I feel so new to it all that a few days doesnt seem nearly enough to get used to having a little baby

the aunts and uncles have 2 hr drives each way which is one of the reasons why I am worried about it - after a drive that long they're not gonna all bundle back into the car and head home after a quick peek are they? their kids will be hungry etc

OP posts:
ephrinedaily · 15/12/2008 17:28

OP - my DS came home from hospital at 7 days old (he was prem) in a car seat on the northern line. He is now 13 months and has only just been ill for the first time. Please please do not worry about infections from your nieces and nephews. I'm sure their parents will not bring them if they are ill.

jabberwocky · 15/12/2008 17:28

Our ds2 was born at 36+4 and weighed only 4 lbs 13 oz when we brought him home. Our pediatrician recommended limited contact until he reached 7 pounds. My best friend was rather miffed that I didn't let her bring her two kids over the first week but they had constant runny noses and I just didn't feel comfortable. Do whatever makes you feel OK - it's your baby after all.

notnowbernard · 15/12/2008 17:29

Let them come

But tell them to bring their own lunch (sarnies, pizza or packed lunch for the kids)

Am sure the parents will bring stuff to occupy the kids with

If you plan on bf I am certain your baby will not pick up anything (mine never did and were surrounded from day 1)

MmeHereWeGoAWassailLindt · 15/12/2008 17:30

Are your visitors the type to take offence if you asked them not to stay too long with their lively offspring? I would not be annoyed at a new parent asking me this as I know what it was like.

The other option is to meet in a child friendly cafe so that the other children are distracted. And you have no work.

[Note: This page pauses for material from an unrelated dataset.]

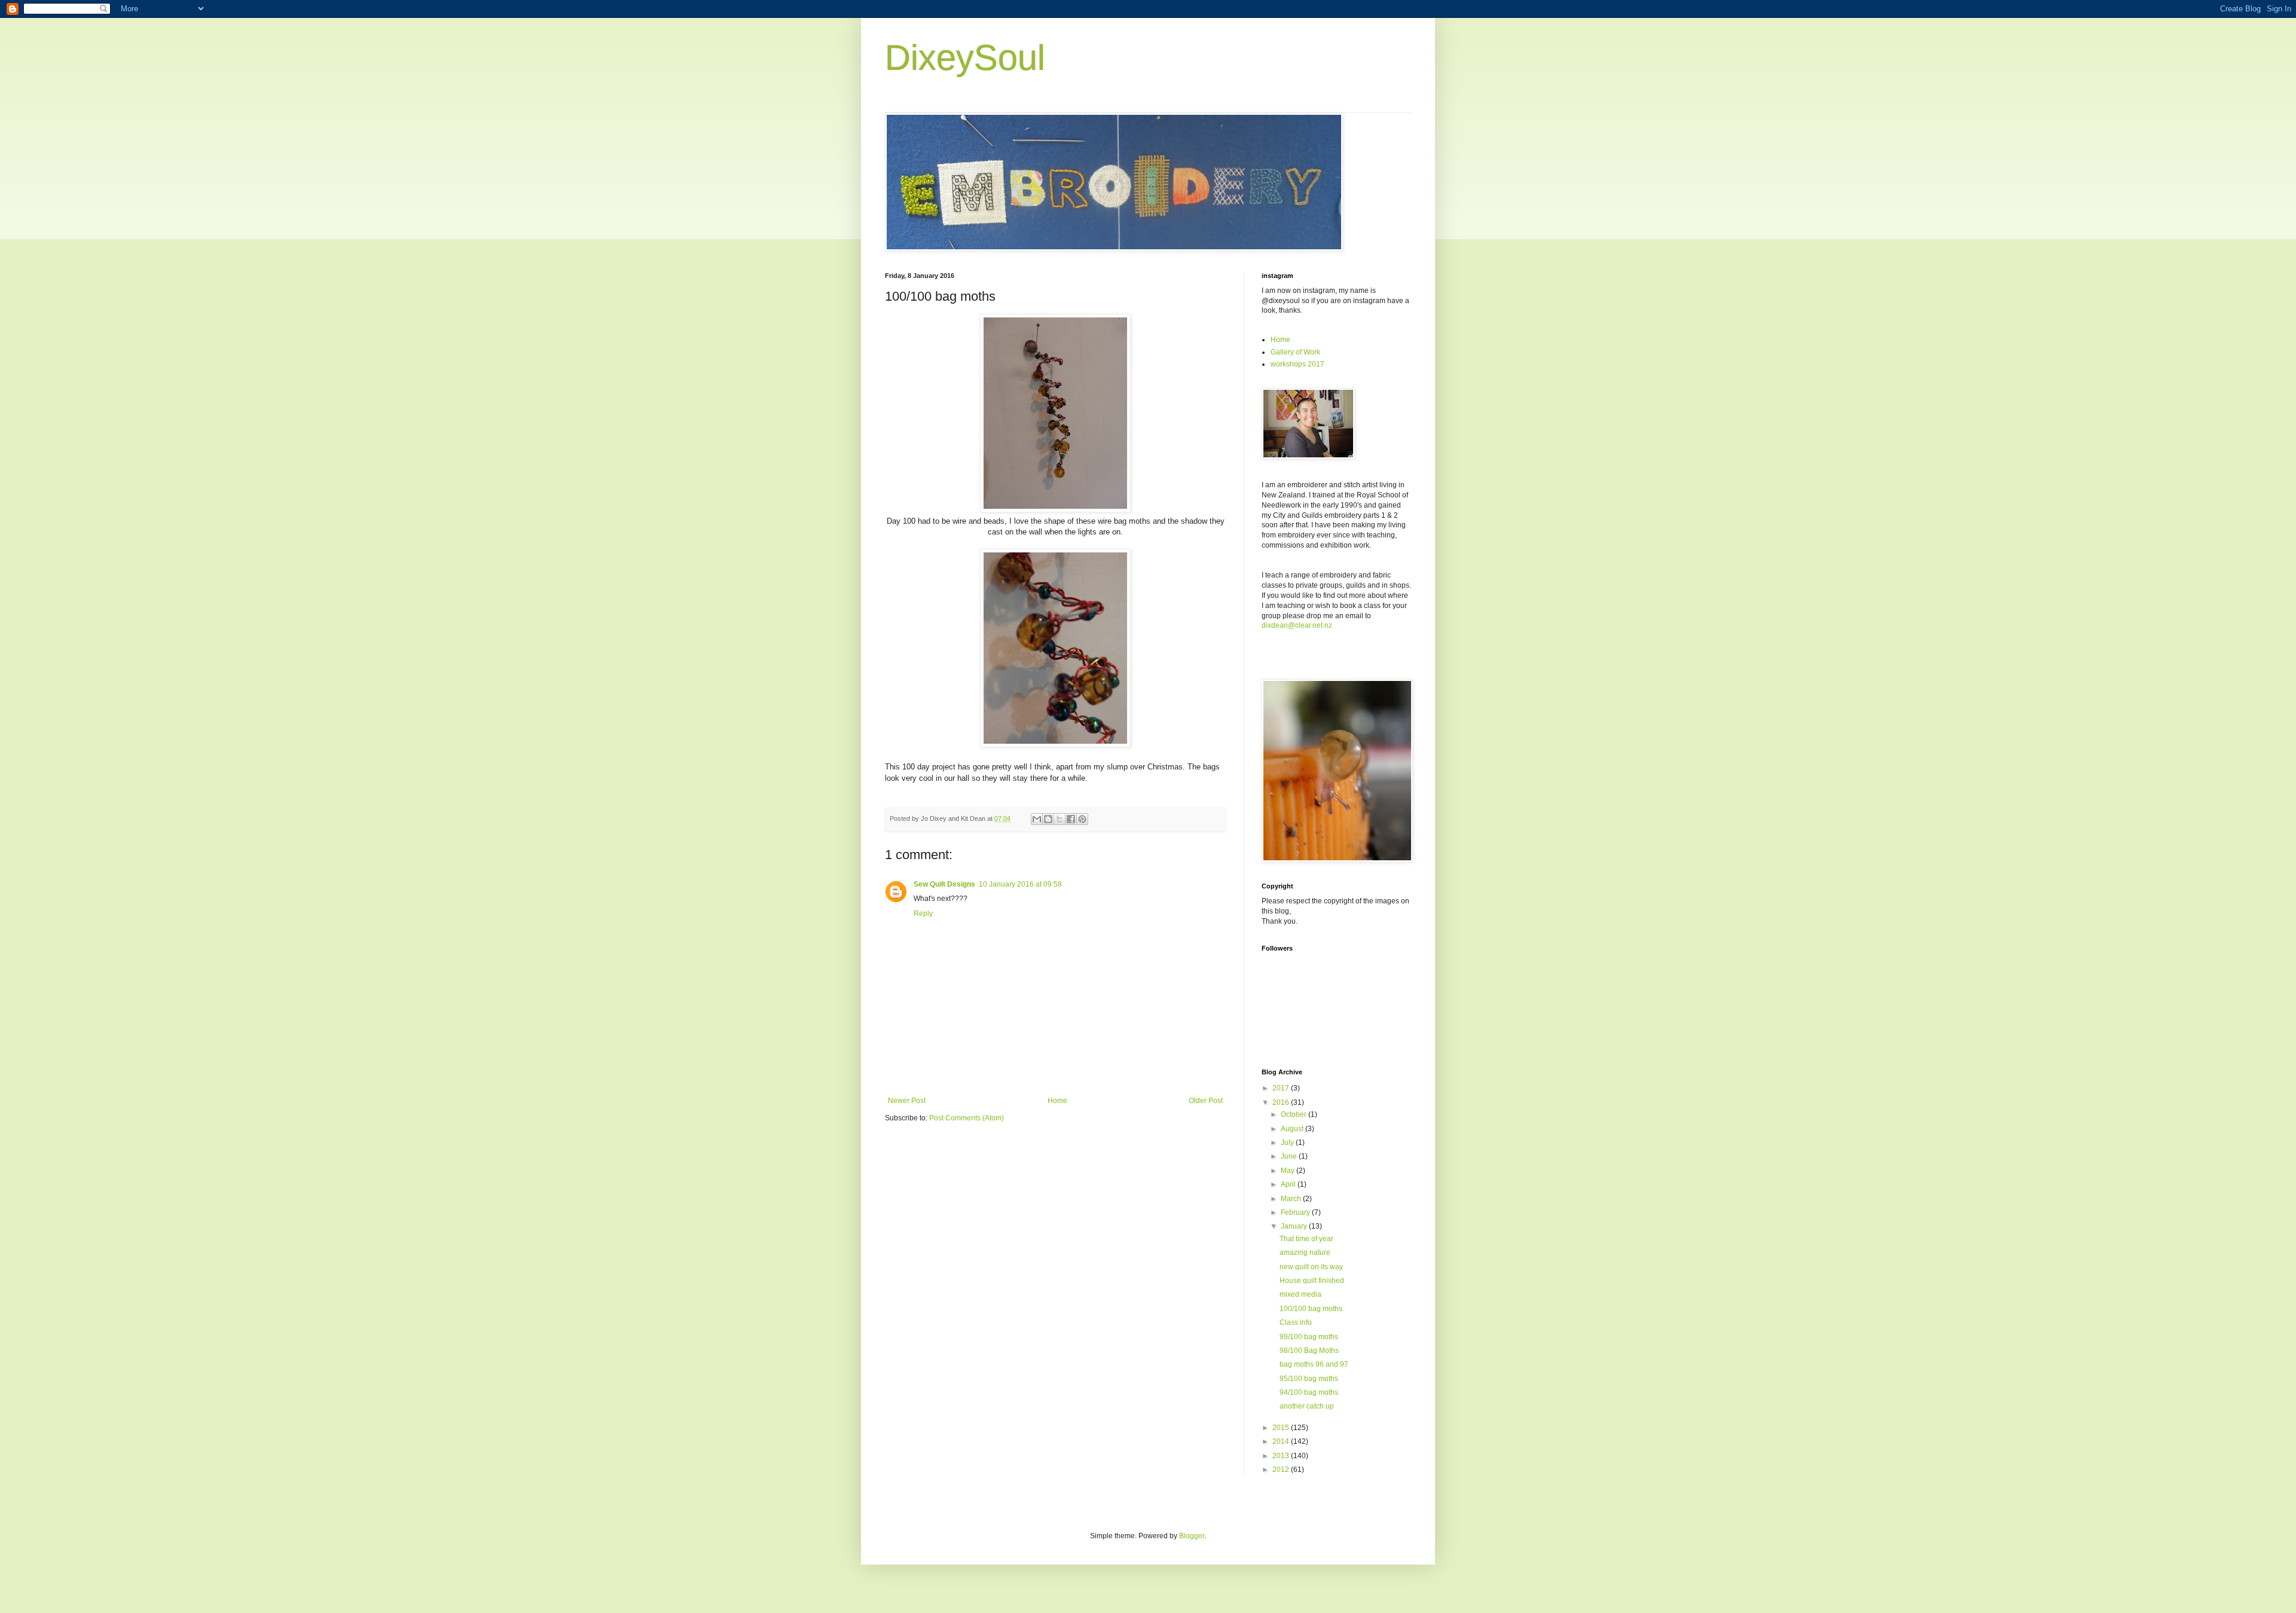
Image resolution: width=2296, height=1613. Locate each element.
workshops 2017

SalBySea · 15/12/2008 17:32

"Most of my friends came on their own for a first visit, then the children came with them later, after a couple of weeks"

That would be ideal IMO. however we have NEVER seen SIL without her kids, husband AND mother so cannot imagine her comming alone this time. I think she relies on her DH to drive on longer journeys (as in past the local shops) and would bawk at the thought of driving down here alone.

OP posts:
travellingwilbury · 15/12/2008 17:34

I got all the manic visiting done pretty quickly . I figured if I let everyone come within the first week and coo and fuss over the baby they were more likely to be sympathetic and helpful , and also dh was around for the first couple of weeks so he could also be helpful .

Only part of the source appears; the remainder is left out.